> HOW TO COMPLETE THIS TASK:
Determine how many lines of the records include "screenshot", and answer with the number alone.

> STUDY MATERIAL:
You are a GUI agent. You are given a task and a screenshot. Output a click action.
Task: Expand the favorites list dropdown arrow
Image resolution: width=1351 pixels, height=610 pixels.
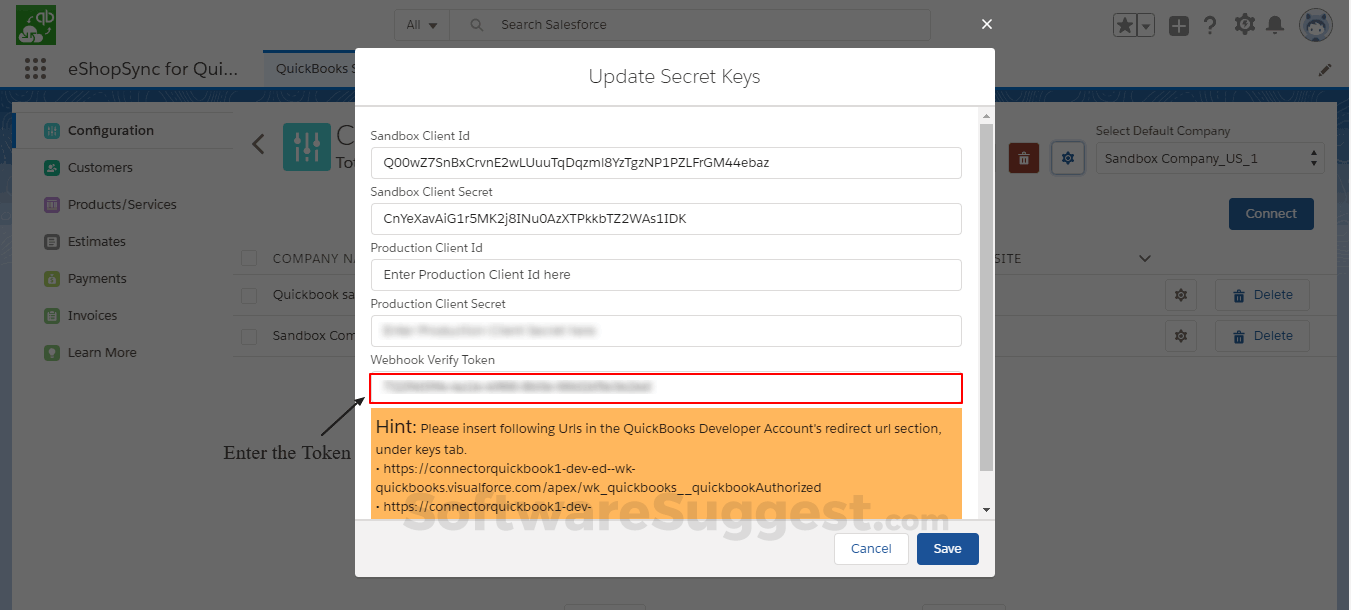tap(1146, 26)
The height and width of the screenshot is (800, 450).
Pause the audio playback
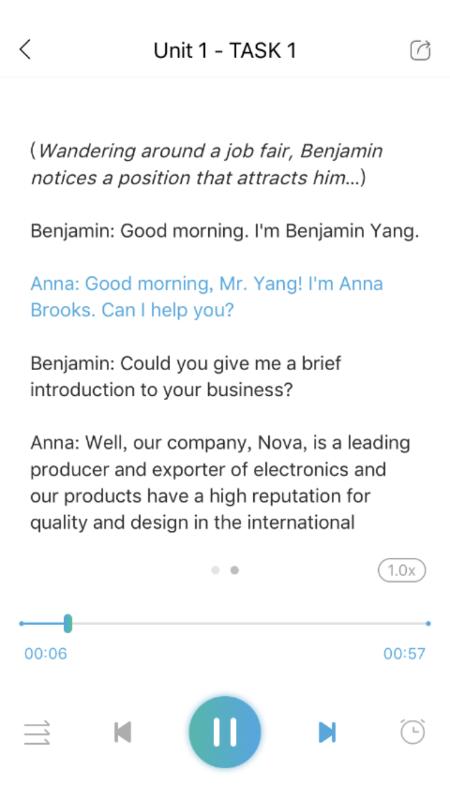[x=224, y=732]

> TASK ANSWER:
2